The Justice Department says the issue has less to do with Trump’s “crude” language than whether his actions were carried out in performance of his presidential duties.
Even under the Biden administration, the Justice Department’s Civil Division continues to represent former President Donald Trump from a defamation lawsuit brought by E. Jean Carroll, who accused the billionaire politician of sexual assault.
According to The Washington Post, Carroll accused Trump of sexually assaulting her in the 1990s.
However, Carroll’s lawsuit hit a roadblock. Although Trump publicly branded Carroll a liar, it was uncertain whether his denials were made from his position as president or in a private capacity. Nevertheless, Trump insisted that the Justice Department represent him.
This legal maneuver, says the Post, would have required a judge to find that the federal tort protecting government employees from civil liability applies to sitting presidents, too.
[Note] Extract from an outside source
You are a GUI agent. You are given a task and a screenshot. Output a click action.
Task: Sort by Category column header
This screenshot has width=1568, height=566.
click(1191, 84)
Yet, in spite of the clear animosity between President Biden and his predecessor, it appears the Justice Department is willing to continue its defense of Trump.
“Then-President Trump’s response to Ms. Carroll’s serious allegations of sexual assault included statements that questioned her credibility in terms that were crude and disrespectful,” wrote Brian Boynton, acting head of the Justice Department’s Civil Division. “But this case does not concern whether Mr. Trump’s response was appropriate. Nor does it turn on the truthfulness of Ms. Carroll’s allegations.”
Instead, Boynton’s brief suggested the case should center on several key issues, such as whether a sitting president should be considered an “employee of the government,” and whether Trump’s denials took place in the performance of his official duties.
In the Justice Department’s brief, Boynton and other attorneys argued that Trump’s denials—made before the media—were undoubtedly expected of him as commander-in-chief.
“Speaking to the public and the press on matters of public concern is undoubtedly part of an elected official’s job,” the brief said.
“Courts have thus consistently and repeatedly held that allegedly defamatory statements made in that context are within the scope of elected officials’ employment — including when the statements were prompted by press inquiries about the official’s private life,” the Civil Division said.
The brief further observed that, when White House reporters asked for comment on Carroll’s accusations, “their questions were posed to him in his capacity as President.”
Carroll’s attorneys, adds The Washington Post, appeared incredulous that the Justice Department was continuing to back Trump.
“[It is] truly shocking that the current Department of Justice would allow Donald Trump to get away with lying [about raping Carroll],” attorney Roberta Kaplan said in a statement.
“The DOJ’s position is not only legally wrong, it is morally wrong since it would give federal officials free license to cover up private sexual misconduct by publicly brutalizing any woman who has the courage to come forward,” Kaplan said.